La loi censée faciliter la mise en œuvre des actions de groupe, adoptée le 3 avril, a-t-elle atteint son but ? Autrement dit, les consommateurs victimes en série du même manquement d’un professionnel ont-ils intérêt à se joindre à ce recours collectif nouvelle formule, plutôt qu’à des actions individuelles groupées ?
Dans le premier cas, ils devront attendre, comme par le passé, qu’une association saisisse un tribunal, sur la base d’une dizaine de dossiers, et que le juge déclare son action recevable (ce qui peut prendre cinq ans), puis bien-fondée. Alors seulement, ils pourront s’y joindre, pour demander réparation, s’ils ont conservé les pièces prouvant qu’ils ont été lésés. Ils ne débourseront pas un centime.
Dans le second cas, ils confieront leurs pièces à un avocat qui assignera le professionnel, moyennant des honoraires réduits, s’agissant d’un contentieux de masse. S’ils perdent leur procès, ils seront condamnés à verser de l’argent à la partie adverse.
Pour Mᵉ Didier Jaubert, avocat en droit de la santé, qui a pratiqué les deux procédures, la réponse est évidente : « Mieux vaut qu’ils fassent des actions individuelles conjointes : cela ira plus vite, car il y aura moins d’obstacles que dans l’action de groupe, et, s’ils gagnent, ils seront mieux indemnisés. »

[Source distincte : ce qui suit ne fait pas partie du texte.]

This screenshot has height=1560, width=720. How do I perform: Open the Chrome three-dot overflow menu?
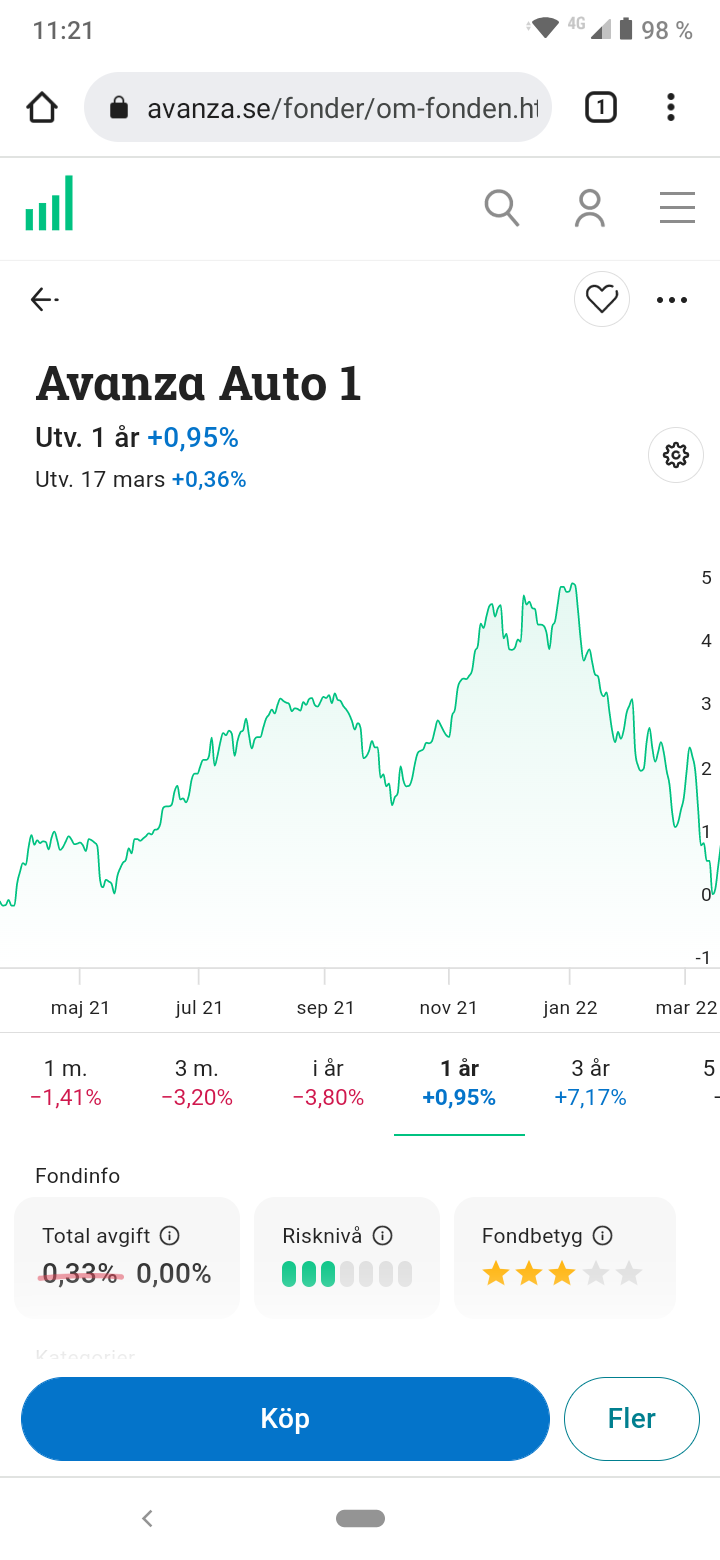coord(670,107)
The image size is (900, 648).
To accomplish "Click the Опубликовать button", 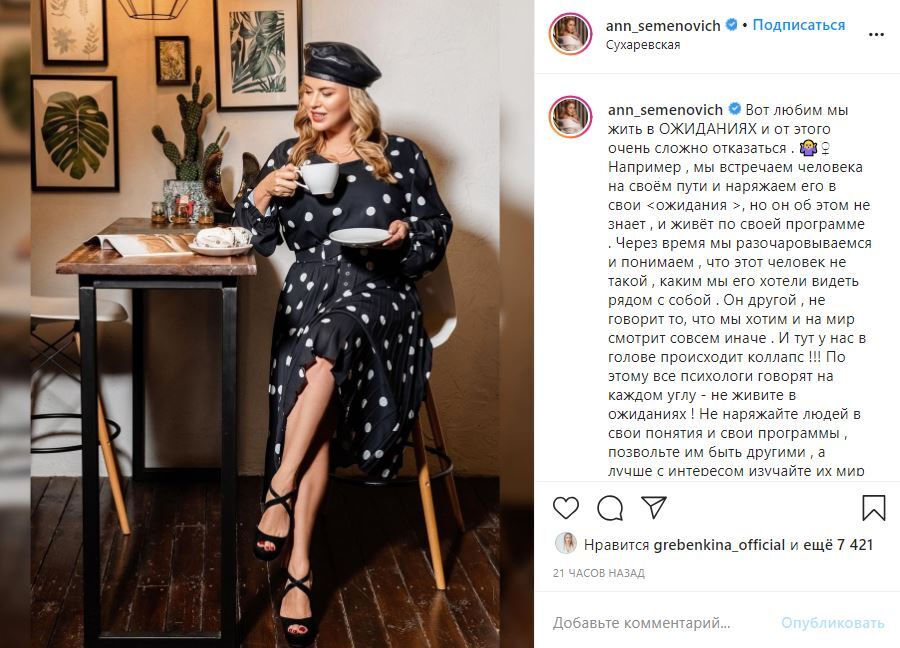I will point(832,623).
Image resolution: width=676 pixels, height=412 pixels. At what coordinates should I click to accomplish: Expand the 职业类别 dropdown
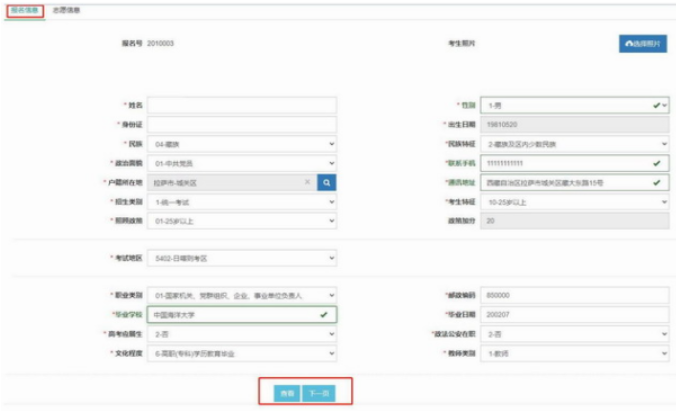242,295
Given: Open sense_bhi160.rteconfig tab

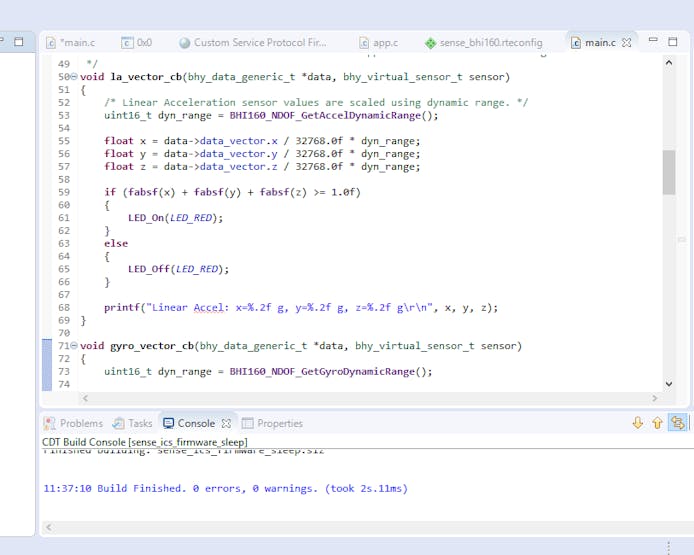Looking at the screenshot, I should [490, 43].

Obstacle de la recevabilité
Le principal obstacle que rencontre l’action de groupe est celui de sa « recevabilité ». « Le professionnel la conteste systématiquement », explique Mᵉ Jaubert. Cela a été le cas, par exemple, lorsqu’il a conduit, à la demande de l’Association d’aide aux victimes des accidents des médicaments, une action de groupe contre l’Androcur : « Les avocats de Bayer ont ainsi soutenu pendant cinq ans, jusque devant la Cour de cassation, que le “juge de la mise en état”, magistrat qui prépare l’instruction de l’affaire, n’avait pas le droit d’ordonner une expertise, contrairement au droit commun, ce qui est faux. »
Mᵉ Hélène Feron-Poloni, spécialiste du droit bancaire, qui a déjà engagé deux actions de groupe, contre BNP Paribas et Axa, à la demande d’associations de consommateurs, confirme que la question de la recevabilité « devient la plus grosse partie du procès », la partie adverse « faisant feu de tout bois » pour la contester.